**Task**
If a line in the data below holds the word "Remove", copy it.

**Material shown**
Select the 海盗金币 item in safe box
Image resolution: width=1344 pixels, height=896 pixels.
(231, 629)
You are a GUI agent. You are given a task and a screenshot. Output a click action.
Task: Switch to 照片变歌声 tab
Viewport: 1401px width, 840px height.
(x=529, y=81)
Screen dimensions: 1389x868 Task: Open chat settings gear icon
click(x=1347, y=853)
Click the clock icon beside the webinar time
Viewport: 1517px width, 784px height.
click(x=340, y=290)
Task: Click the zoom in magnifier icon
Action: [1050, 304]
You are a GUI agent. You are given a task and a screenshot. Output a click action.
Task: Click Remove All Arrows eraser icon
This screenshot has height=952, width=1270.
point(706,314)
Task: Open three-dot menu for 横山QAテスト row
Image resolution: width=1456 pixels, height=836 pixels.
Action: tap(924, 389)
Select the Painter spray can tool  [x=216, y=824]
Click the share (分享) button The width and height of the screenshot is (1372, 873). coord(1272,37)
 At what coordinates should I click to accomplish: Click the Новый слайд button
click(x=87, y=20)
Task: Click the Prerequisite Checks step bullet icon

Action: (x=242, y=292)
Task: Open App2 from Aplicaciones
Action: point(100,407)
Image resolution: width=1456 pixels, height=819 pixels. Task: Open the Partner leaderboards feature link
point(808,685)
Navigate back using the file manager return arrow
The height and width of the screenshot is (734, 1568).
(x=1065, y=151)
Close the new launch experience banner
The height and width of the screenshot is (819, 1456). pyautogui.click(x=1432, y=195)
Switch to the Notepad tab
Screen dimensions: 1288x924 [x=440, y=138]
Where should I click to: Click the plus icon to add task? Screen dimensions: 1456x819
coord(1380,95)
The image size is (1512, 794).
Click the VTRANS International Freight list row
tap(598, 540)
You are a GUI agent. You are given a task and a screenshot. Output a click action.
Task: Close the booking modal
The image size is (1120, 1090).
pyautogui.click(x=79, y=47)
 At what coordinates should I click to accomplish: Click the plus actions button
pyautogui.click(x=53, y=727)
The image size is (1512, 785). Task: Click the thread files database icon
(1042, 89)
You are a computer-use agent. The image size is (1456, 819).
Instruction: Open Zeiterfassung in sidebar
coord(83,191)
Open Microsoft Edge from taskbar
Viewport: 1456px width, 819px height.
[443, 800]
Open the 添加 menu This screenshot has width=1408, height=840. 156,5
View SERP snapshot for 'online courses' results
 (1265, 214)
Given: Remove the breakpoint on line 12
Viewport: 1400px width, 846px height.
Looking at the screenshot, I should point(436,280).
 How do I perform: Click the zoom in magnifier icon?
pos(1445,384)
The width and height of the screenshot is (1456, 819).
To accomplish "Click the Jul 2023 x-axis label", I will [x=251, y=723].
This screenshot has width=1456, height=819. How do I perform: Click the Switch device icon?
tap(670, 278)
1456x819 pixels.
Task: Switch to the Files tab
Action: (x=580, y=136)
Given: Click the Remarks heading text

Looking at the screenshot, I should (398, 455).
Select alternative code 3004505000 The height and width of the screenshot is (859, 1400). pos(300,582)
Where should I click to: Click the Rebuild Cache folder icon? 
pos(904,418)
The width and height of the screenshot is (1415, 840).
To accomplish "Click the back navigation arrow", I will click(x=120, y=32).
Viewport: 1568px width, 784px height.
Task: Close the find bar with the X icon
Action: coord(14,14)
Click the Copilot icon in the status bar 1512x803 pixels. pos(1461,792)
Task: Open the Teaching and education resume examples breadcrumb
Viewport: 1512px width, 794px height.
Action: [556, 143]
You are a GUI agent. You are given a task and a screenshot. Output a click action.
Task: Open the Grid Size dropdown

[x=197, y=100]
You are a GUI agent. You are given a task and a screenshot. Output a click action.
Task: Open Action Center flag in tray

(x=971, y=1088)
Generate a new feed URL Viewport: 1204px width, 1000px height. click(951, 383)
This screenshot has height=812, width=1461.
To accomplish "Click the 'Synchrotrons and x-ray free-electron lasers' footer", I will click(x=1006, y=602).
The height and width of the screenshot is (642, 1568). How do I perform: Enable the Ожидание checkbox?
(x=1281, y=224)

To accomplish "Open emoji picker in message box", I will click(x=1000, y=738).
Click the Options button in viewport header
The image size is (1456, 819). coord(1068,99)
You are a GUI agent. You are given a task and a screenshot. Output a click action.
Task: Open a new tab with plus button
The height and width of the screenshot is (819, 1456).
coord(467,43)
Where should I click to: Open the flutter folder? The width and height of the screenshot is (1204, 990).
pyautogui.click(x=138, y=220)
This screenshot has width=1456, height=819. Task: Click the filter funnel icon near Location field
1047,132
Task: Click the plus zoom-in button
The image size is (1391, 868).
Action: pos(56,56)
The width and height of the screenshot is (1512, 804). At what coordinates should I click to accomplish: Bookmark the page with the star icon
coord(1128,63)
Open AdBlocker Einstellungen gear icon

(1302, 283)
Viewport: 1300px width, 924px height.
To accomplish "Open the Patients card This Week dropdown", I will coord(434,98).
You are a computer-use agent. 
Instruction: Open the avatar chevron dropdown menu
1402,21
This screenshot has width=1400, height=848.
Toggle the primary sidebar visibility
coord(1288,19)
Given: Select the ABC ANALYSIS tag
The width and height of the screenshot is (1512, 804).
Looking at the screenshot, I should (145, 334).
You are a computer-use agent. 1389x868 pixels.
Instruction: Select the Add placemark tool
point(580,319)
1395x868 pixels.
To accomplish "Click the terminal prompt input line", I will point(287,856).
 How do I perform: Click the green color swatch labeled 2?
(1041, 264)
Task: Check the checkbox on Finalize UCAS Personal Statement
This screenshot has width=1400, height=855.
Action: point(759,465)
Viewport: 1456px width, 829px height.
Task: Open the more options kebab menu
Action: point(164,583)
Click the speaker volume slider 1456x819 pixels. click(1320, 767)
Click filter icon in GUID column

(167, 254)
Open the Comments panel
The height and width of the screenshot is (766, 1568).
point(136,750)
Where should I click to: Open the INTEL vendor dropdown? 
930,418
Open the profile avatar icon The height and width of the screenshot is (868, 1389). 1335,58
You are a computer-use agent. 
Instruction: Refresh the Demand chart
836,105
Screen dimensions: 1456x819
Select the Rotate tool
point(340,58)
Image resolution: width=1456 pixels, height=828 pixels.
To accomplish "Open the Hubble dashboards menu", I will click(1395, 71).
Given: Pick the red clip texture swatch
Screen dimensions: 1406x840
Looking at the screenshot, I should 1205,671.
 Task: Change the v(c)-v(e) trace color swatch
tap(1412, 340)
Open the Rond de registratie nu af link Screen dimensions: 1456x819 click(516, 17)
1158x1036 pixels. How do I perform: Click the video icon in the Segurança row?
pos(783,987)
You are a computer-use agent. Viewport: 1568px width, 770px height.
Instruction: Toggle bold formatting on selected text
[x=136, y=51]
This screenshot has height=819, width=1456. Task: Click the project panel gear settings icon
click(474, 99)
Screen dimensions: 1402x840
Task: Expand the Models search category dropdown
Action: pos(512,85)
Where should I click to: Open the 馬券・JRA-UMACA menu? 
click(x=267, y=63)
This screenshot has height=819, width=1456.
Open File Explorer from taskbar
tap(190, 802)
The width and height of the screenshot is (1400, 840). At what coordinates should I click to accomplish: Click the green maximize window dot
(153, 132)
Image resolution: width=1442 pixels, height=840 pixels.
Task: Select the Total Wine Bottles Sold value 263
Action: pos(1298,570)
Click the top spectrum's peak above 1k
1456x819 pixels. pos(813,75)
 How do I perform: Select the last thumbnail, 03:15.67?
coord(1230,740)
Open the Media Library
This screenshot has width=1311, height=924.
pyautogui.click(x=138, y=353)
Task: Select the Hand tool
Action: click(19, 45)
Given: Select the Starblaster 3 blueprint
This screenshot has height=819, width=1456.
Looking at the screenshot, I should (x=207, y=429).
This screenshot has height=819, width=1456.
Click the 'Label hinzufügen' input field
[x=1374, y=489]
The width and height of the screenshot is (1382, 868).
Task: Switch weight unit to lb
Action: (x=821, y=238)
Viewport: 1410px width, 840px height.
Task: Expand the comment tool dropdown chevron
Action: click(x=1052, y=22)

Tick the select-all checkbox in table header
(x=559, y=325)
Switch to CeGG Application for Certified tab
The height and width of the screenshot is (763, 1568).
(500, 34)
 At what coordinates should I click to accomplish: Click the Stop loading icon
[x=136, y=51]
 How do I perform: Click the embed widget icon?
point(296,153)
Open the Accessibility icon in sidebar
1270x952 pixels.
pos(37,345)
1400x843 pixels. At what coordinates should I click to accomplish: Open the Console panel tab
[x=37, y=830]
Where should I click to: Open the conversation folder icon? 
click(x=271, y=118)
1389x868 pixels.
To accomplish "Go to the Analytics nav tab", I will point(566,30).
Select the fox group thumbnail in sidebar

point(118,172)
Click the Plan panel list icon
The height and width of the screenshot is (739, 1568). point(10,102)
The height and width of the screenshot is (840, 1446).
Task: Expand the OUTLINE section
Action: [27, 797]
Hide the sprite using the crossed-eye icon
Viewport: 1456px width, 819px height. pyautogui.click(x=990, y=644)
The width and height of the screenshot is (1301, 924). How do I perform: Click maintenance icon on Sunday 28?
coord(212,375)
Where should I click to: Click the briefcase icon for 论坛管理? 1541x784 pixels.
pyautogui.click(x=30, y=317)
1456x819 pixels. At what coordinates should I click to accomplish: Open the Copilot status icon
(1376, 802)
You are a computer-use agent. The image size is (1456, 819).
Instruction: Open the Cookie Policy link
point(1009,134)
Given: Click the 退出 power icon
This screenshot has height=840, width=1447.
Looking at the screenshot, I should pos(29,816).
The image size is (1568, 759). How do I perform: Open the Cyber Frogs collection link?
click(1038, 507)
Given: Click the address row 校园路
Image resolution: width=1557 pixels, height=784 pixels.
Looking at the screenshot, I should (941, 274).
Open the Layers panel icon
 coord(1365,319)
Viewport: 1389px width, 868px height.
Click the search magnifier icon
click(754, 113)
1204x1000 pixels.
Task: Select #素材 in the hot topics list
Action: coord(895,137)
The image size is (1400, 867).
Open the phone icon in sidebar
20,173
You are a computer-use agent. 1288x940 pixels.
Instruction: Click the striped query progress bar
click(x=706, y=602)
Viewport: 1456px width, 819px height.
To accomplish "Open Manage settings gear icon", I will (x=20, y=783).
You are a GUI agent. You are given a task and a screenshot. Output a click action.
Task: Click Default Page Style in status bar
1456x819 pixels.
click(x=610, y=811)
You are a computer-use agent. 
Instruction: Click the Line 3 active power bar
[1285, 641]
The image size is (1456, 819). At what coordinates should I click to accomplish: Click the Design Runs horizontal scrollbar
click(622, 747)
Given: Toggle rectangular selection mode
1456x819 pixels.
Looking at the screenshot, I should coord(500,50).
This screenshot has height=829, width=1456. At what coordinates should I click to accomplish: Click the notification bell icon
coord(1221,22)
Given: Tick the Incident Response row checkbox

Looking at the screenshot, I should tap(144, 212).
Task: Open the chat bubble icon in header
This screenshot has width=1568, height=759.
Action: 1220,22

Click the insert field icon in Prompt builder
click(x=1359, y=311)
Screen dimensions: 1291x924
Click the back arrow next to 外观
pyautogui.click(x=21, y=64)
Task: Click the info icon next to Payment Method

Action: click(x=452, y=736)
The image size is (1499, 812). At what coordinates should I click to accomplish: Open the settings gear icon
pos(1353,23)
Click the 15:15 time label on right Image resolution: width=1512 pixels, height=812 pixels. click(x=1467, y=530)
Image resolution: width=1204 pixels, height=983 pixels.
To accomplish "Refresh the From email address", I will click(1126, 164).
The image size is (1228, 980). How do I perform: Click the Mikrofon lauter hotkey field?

**Result of the exercise**
Task: Click Remove All Arrows eraser icon
Given: Remove the breakpoint on line 12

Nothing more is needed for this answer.